Aspirin irreversibly inhibits platelet cyclo-oxygenase and the formation of thromboxane-A2, which impairs thromboxane-dependent platelet aggregation. This action is the basis for the beneficial effects of low-dose aspirin and its tendency to cause increased bleeding. The risk of bleeding in a patient on aspirin therapy should be assessed on individual basis, taking other comorbidities into consideration. For example, the attributable risk for hematemesis is 0.2-1.0 per 1000 person-years of exposure, whereas in patients with a history of MI the absolute reduction in vascular events is 40 per 1000 patients treated. Thus there is more benefit in using aspirin that not using, if the patient does not have other comorbidities that would predispose the patient to develop upper GI bleeding.
The number of GI bleeds related to exposure to low-dose aspirin could be minimized by use of several approaches. One is to discourage the indiscriminate use of aspirin since it is not of proven value in the primary prevention of myocardial or cerebral ischaemic events.
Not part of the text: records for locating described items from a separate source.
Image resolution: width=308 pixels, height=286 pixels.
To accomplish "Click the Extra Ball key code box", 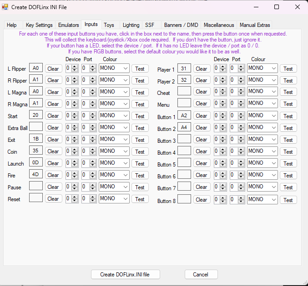I will (36, 126).
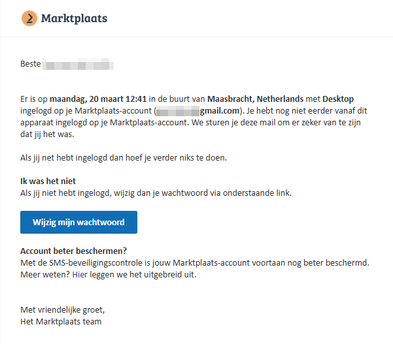Viewport: 393px width, 344px height.
Task: Click the blurred recipient name after 'Beste'
Action: (x=78, y=65)
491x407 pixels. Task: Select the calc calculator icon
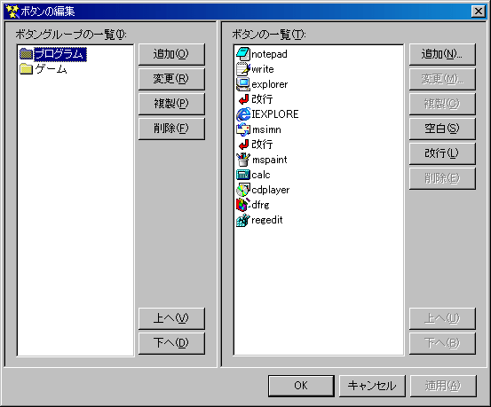pyautogui.click(x=243, y=175)
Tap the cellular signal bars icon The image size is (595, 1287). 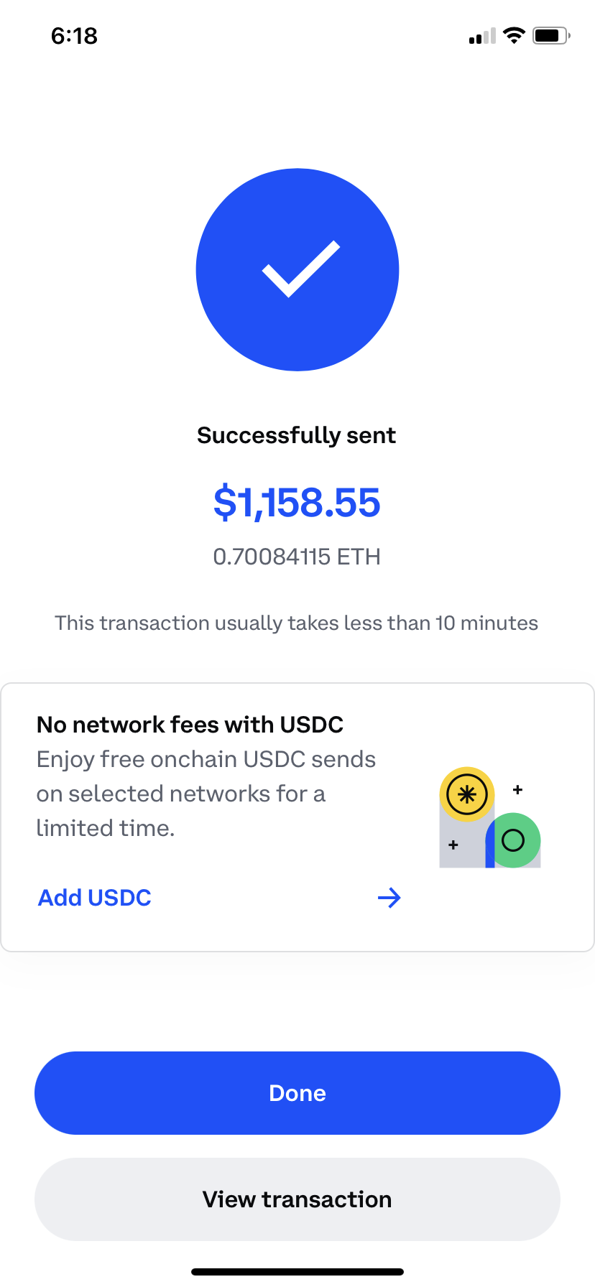point(482,37)
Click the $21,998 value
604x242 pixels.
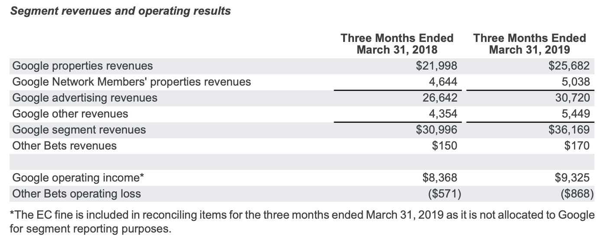click(x=436, y=66)
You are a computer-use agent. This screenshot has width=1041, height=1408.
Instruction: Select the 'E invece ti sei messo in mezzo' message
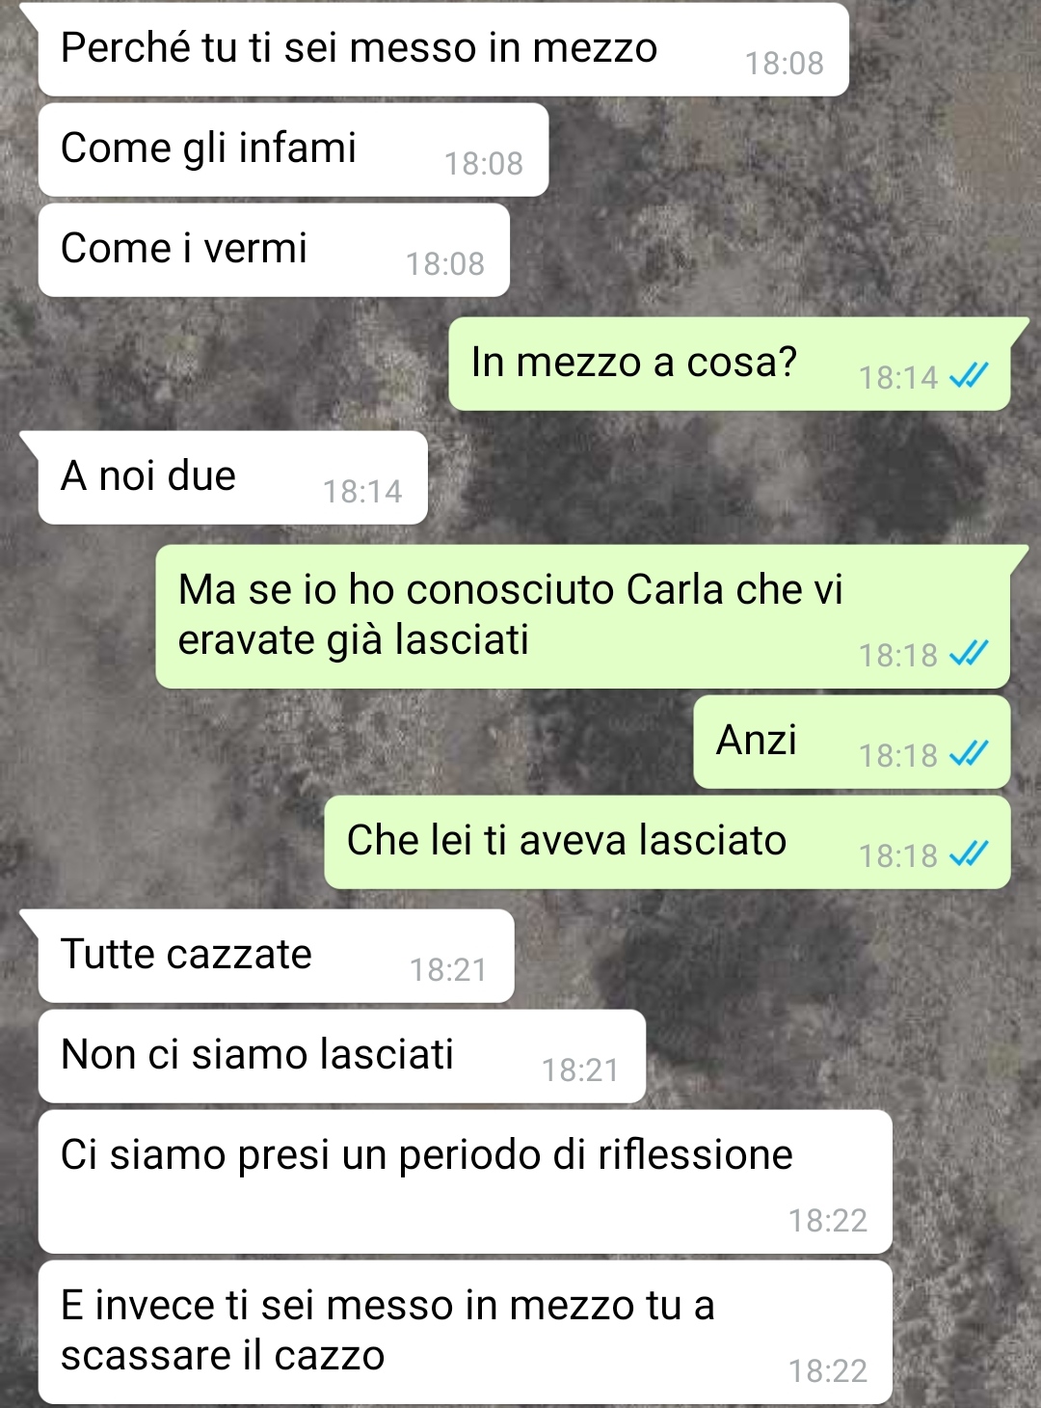click(x=466, y=1332)
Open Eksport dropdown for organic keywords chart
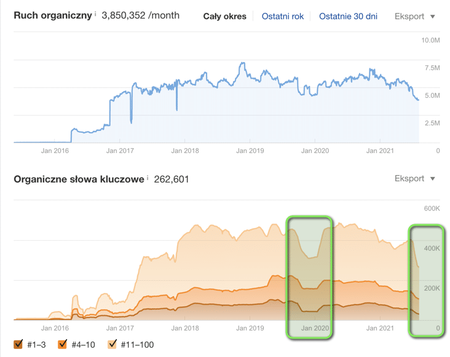450x357 pixels. coord(414,179)
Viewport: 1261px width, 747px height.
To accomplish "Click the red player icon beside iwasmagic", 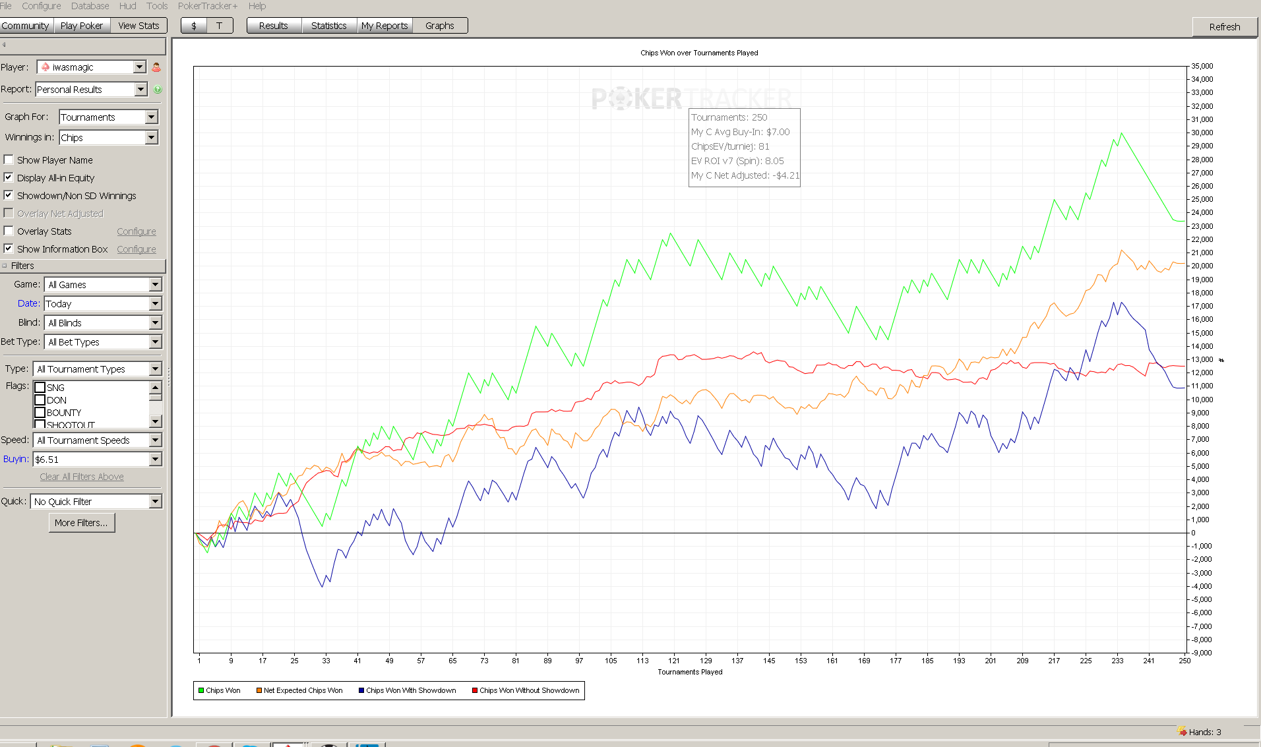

A second is to ensure that patients take the minimum effective dose. Several studies have shown that the desired benefit can be achieved with doses of 75 mg daily or lower. A third preventive approach might be to advice the use of enteric coated or buffered aspirin. Buffered aspirin is not available everywhere. The cost of 75 mg enteric-coated aspirin is more than 20 times that of 75 mg plain aspirin.